Available data →
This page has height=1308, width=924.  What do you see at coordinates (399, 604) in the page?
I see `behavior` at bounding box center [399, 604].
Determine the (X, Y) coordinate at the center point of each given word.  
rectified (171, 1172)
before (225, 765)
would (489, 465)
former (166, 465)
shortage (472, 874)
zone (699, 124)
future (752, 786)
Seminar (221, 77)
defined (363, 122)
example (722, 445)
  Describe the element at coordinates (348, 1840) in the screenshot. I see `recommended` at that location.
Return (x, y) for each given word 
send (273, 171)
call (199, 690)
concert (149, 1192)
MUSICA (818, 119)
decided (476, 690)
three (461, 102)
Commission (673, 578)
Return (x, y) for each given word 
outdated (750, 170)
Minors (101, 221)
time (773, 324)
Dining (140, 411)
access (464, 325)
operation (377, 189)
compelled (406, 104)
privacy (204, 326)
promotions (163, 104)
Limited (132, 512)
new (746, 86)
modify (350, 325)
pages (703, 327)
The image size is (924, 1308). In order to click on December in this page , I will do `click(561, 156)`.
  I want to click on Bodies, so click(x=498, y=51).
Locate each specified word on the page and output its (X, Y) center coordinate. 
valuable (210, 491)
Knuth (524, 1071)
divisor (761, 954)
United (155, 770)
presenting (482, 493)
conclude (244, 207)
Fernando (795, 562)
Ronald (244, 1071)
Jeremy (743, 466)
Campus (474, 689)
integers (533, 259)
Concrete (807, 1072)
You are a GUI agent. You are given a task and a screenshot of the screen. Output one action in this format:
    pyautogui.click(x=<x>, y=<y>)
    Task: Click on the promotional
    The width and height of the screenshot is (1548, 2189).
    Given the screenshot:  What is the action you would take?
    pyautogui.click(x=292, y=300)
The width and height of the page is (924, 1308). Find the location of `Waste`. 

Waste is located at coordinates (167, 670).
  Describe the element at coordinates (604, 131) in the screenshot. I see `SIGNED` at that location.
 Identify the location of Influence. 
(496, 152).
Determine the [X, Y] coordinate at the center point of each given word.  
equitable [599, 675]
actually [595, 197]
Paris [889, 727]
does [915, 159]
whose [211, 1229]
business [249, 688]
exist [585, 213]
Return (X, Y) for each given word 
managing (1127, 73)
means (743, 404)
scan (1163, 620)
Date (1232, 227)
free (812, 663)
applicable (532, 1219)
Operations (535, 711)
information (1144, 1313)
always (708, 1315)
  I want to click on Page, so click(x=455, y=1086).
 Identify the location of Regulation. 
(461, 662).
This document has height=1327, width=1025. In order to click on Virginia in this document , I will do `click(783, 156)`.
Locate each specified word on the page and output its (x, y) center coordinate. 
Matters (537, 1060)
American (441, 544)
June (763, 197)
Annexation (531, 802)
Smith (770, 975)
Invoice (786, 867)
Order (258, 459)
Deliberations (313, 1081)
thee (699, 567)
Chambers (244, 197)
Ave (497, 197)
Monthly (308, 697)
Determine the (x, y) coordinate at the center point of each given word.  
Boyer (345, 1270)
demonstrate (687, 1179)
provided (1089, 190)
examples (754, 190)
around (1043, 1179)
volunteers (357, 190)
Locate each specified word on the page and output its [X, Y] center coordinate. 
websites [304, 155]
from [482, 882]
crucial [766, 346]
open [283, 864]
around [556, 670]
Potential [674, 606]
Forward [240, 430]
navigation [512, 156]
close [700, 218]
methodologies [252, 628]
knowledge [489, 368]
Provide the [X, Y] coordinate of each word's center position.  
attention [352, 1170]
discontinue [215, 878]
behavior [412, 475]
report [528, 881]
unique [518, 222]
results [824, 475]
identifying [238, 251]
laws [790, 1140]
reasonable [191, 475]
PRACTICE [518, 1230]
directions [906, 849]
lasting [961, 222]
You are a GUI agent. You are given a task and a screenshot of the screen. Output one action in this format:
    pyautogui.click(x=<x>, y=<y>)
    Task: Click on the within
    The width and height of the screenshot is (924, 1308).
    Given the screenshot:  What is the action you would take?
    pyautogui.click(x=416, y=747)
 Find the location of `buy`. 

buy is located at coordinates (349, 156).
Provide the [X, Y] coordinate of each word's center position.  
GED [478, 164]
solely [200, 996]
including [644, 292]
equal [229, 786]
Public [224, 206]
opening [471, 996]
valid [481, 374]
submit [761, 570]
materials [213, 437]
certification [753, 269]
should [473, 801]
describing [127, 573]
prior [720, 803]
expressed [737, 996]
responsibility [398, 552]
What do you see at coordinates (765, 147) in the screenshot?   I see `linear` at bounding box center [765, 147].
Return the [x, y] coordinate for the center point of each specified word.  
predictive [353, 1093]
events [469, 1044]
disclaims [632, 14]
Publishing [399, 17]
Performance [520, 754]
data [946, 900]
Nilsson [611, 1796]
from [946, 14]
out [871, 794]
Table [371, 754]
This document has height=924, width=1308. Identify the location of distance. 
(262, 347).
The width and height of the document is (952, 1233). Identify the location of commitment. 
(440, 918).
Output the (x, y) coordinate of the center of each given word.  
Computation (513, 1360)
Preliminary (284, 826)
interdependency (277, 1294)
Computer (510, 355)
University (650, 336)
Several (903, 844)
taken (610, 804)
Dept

Exercise directions → Reproduce all of the items above, substituting "listed word" for every occurrence of "given word" and leaving everything else unchanged.

Solved problem →
This page has height=1308, width=924.  What do you see at coordinates (399, 604) in the page?
I see `behavior` at bounding box center [399, 604].
Determine the (X, Y) coordinate at the center point of each listed word.  
rectified (171, 1172)
before (225, 765)
would (489, 465)
former (166, 465)
shortage (472, 874)
zone (699, 124)
future (752, 786)
Seminar (221, 77)
defined (363, 122)
example (722, 445)
  Describe the element at coordinates (348, 1840) in the screenshot. I see `recommended` at that location.
Return (x, y) for each listed word 
send (273, 171)
call (199, 690)
concert (149, 1192)
MUSICA (818, 119)
decided (476, 690)
three (461, 102)
Commission (673, 578)
Return (x, y) for each listed word 
outdated (750, 170)
Minors (101, 221)
time (773, 324)
Dining (140, 411)
access (464, 325)
operation (377, 189)
compelled (406, 104)
privacy (204, 326)
promotions (163, 104)
Limited (132, 512)
new (746, 86)
modify (350, 325)
pages (703, 327)
The image size is (924, 1308). In order to click on December in this page , I will do `click(561, 156)`.
  I want to click on Bodies, so click(x=498, y=51).
Locate each specified word on the page and output its (X, Y) center coordinate. 
valuable (210, 491)
Knuth (524, 1071)
divisor (761, 954)
United (155, 770)
presenting (482, 493)
conclude (244, 207)
Fernando (795, 562)
Ronald (244, 1071)
Jeremy (743, 466)
Campus (474, 689)
integers (533, 259)
Concrete (807, 1072)
You are a GUI agent. You are given a task and a screenshot of the screen. Output one action in this format:
    pyautogui.click(x=<x>, y=<y>)
    Task: Click on the promotional
    The width and height of the screenshot is (1548, 2189).
    Given the screenshot:  What is the action you would take?
    pyautogui.click(x=292, y=300)
The width and height of the page is (924, 1308). Find the location of `Waste`. 

Waste is located at coordinates (167, 670).
  Describe the element at coordinates (604, 131) in the screenshot. I see `SIGNED` at that location.
 Identify the location of Influence. 
(496, 152).
Determine the [X, Y] coordinate at the center point of each listed word.  
equitable [599, 675]
actually [595, 197]
Paris [889, 727]
does [915, 159]
whose [211, 1229]
business [249, 688]
exist [585, 213]
Return (X, Y) for each listed word 
managing (1127, 73)
means (743, 404)
scan (1163, 620)
Date (1232, 227)
free (812, 663)
applicable (532, 1219)
Operations (535, 711)
information (1144, 1313)
always (708, 1315)
  I want to click on Page, so click(x=455, y=1086).
 Identify the location of Regulation. 
(461, 662).
This document has height=1327, width=1025. In order to click on Virginia in this document , I will do `click(783, 156)`.
Locate each specified word on the page and output its (x, y) center coordinate. 
Matters (537, 1060)
American (441, 544)
June (763, 197)
Annexation (531, 802)
Smith (770, 975)
Invoice (786, 867)
Order (258, 459)
Deliberations (313, 1081)
thee (699, 567)
Chambers (244, 197)
Ave (497, 197)
Monthly (308, 697)
Determine the (x, y) coordinate at the center point of each listed word.  
Boyer (345, 1270)
demonstrate (687, 1179)
provided (1089, 190)
examples (754, 190)
around (1043, 1179)
volunteers (357, 190)
Locate each specified word on the page and output its [X, Y] center coordinate. 
websites [304, 155]
from [482, 882]
crucial [766, 346]
open [283, 864]
around [556, 670]
Potential [674, 606]
Forward [240, 430]
navigation [512, 156]
close [700, 218]
methodologies [252, 628]
knowledge [489, 368]
Provide the [X, Y] coordinate of each word's center position.  
attention [352, 1170]
discontinue [215, 878]
behavior [412, 475]
report [528, 881]
unique [518, 222]
results [824, 475]
identifying [238, 251]
laws [790, 1140]
reasonable [191, 475]
PRACTICE [518, 1230]
directions [906, 849]
lasting [961, 222]
You are a GUI agent. You are given a task and a screenshot of the screen. Output one action in this format:
    pyautogui.click(x=<x>, y=<y>)
    Task: Click on the within
    The width and height of the screenshot is (924, 1308).
    Given the screenshot:  What is the action you would take?
    pyautogui.click(x=416, y=747)
 Find the location of `buy`. 

buy is located at coordinates (349, 156).
Provide the [X, Y] coordinate of each word's center position.  
GED [478, 164]
solely [200, 996]
including [644, 292]
equal [229, 786]
Public [224, 206]
opening [471, 996]
valid [481, 374]
submit [761, 570]
materials [213, 437]
certification [753, 269]
should [473, 801]
describing [127, 573]
prior [720, 803]
expressed [737, 996]
responsibility [398, 552]
What do you see at coordinates (765, 147) in the screenshot?   I see `linear` at bounding box center [765, 147].
Return the [x, y] coordinate for the center point of each specified word.  
predictive [353, 1093]
events [469, 1044]
disclaims [632, 14]
Publishing [399, 17]
Performance [520, 754]
data [946, 900]
Nilsson [611, 1796]
from [946, 14]
out [871, 794]
Table [371, 754]
This document has height=924, width=1308. Identify the location of distance. 
(262, 347).
The width and height of the document is (952, 1233). Identify the location of commitment. 
(440, 918).
Output the (x, y) coordinate of the center of each listed word.  
Computation (513, 1360)
Preliminary (284, 826)
interdependency (277, 1294)
Computer (510, 355)
University (650, 336)
Several (903, 844)
taken (610, 804)
Dept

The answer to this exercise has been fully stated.